In February 1886, Turicia celebrated its 25th anniversary. At the Sursee general assembly that year, the "Dreibund" alliance—comprising AKV Rauracia, AKV Burgundia, and AV Turicia—was formed to strengthen Catholic student networks within the Swiss Student Association.

===Rise as a Catholic stronghold===
Archival records detail Turicia's ascendancy as a hub for Zürich's Catholic elite by the turn of the 20th century. The society, where multiple Swiss languages were spoken, benefited from an active alumni network. Its leadership included ministers Karl Reichlin and Josef Burtscher, followed by physician Emil Pestalozzi-Pfyffer, who presided for two decades. Members like Georg Baumberger (founder of the Christian Social Party in Zürich), Ludwig Schneller, and Conrad Bürgi played key roles in shaping Switzerland’s socio-political landscape. Notable figures also included Adalbert Wirz and Josef Düring, instrumental in founding the Swiss Catholic People's Party, and national councillor Philipp Etter.

===20th century challenges and adaptations===
In the early 1900s, Turicia's 60-member Activitas (active wing) debated establishing a fraternity house near the university. During a secret meeting, members adopted orange as their new color and the motto In fide firmitas ("Strength in Faith") at their second flag dedication. The society marked its 50th anniversary in May 1911.

By 1935, Turicia celebrated its 75th anniversary amid rising national tensions preceding World War II. In 1942, it co-founded the "Block" alliance of Kommentverbindungen (traditional student societies) to uphold Swiss autonomy. Postwar, Turicia fostered ties with German and Austrian student groups like K. D. St. V. Alpina Innsbruck and K. D. St. V. Hohentwiel Stuttgart, later maintaining links with K. D. St. V. Winfridia Münster and K. D. St. V. Trifels Munich.

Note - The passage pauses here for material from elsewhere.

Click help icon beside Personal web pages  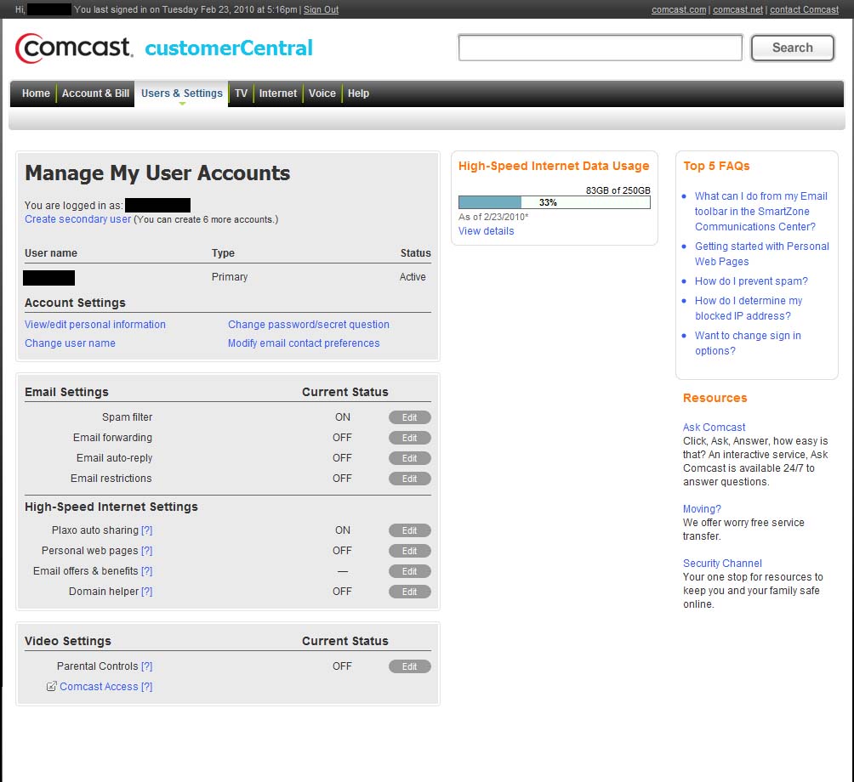pos(147,551)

A 1951 dispute over the election of a non-Block president led Turicia to withdraw from the Kommentverbindungen network. This independence preceded its centenary preparations in 1960, including the purchase of a fraternity house. Despite internal debates over abolishing mandatory insignia (Farbenobligatorium) in 1968, Turicia retained its traditions while engaging in socio-political discourse.

=== Modern era ===
After losing its meeting hall (Stammlokal Feldschlösschen), Turicia revitalized through historical reflection and community-building initiatives. Renovating its Nordstrasse 22 headquarters and adopting the Stammlokal Urania as a new hub, the society reaffirmed its role within the Swiss Student Association, contributing multiple central committee members in subsequent decades.

== Symbols ==
AV Turicia's motto is In fide firmitas! (Latin for "In fidelity is strength"). Its colors are orange, white, and green.

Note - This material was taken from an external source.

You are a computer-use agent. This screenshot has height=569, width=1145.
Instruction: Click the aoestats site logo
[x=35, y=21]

== Related organizations ==
On 24 February 1912, AV Turicia established the sister society Kyburger, distinguished by its pink-white-green colors. Following precedents set with earlier organizations like Turania, GV Gallensis, Corvina, and GV Desertinia, Turicia served as patron during Kyburger's inaugural flag dedication in summer 1912. Though their relationship experienced periodic tensions, joint alumni initiatives sought to mediate these disputes until 1944. Turicia and Kyburger continue to collaborate on shared interests.